● **TASK**
Write out the librarian interview word for word, starting with "My first teaching" and going on through "entire student population.".

● **QUOTED PASSAGE**
════════════════════
April 23, 2018

The Advocate's Toolbox

Storytelling Star: Up Close with Bilingual K–5 Librarian Lisa Lopez

Lisa M. Lopez and her marionette theater set up for Goldilocks and the Three Bears.

“The library is the center of our school,” says Zavala Elementary School librarian Lisa M. Lopez, passionate storyteller, bilingual literacy advocate, 2013 Library Journal Mover & Shaker, and the unofficial Little Free Library ambassador to El Paso, TX.

Through Lopez’s efforts, Zavala became the first location in Texas to install a Little Free Library (LFL) book exchange box—two, in fact, both inside and outside the school, just one way that she has helped students become invested in their own literacy. In addition, Zavala devotes the entire month of April to storytelling events in honor of Día de los niños/Día de los libros (Children’s Day/Book Day) celebrations, inspiring students to go out into the community and become storytellers themselves.

“Something that I try to incorporate here at the library a lot is allow that hands-on, for them to be creative, and not just read what is available, but also be creators,” Lopez tells School Library Journal.

In this eighth of a dozen planned interviews with the youth services librarians named as Movers & Shakers this year, Lopez tells us more about her inspirations and goals for the profession, her favorite engaging K–5 books and authors, and some of the challenges facing school libraries today.

How did you know library science was the right fit for you?
My first teaching position was that of enrichment, so I did lots of fine art. That’s when I got into storytelling. I started creating my own puppets using paper bags, recyclables—and I had students do the same thing after I performed. I really enjoy fairy tales and folktales, so I would do a long thematic unit on those, and then allow students to do fractured fairy tales, allow them to be creative. I’ve always been very fortunate to work with all grade levels, which is why a school library was the perfect fit for me. You really do get to have an impact, not just on your classroom but on the entire student population.

And also during the summers when I was an enrichment teacher, I would drive around to yard sales and I would start purchasing children’s books. I started noticing that my collection was growing by the thousands, and it was really hard organizing them. So then I started researching the ways to categorize them, and that’s when I realized that a profession in library science would be great for me! One of my biggest passions is picture books; just managing my huge personal collection opened my eyes to the importance of collection development and exposing students to the variety of authors out there.

We’re always looking for recommendations for multicultural books and bilingual books. Where do you source these kinds of books for students?
════════════════════
● **INFORMATION PROVIDED**
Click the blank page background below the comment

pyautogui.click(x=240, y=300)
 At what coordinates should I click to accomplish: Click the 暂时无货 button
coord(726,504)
════════════════════
● **ANSWER TO THIS EXERCISE**
My first teaching position was that of enrichment, so I did lots of fine art. That’s when I got into storytelling. I started creating my own puppets using paper bags, recyclables—and I had students do the same thing after I performed. I really enjoy fairy tales and folktales, so I would do a long thematic unit on those, and then allow students to do fractured fairy tales, allow them to be creative. I’ve always been very fortunate to work with all grade levels, which is why a school library was the perfect fit for me. You really do get to have an impact, not just on your classroom but on the entire student population.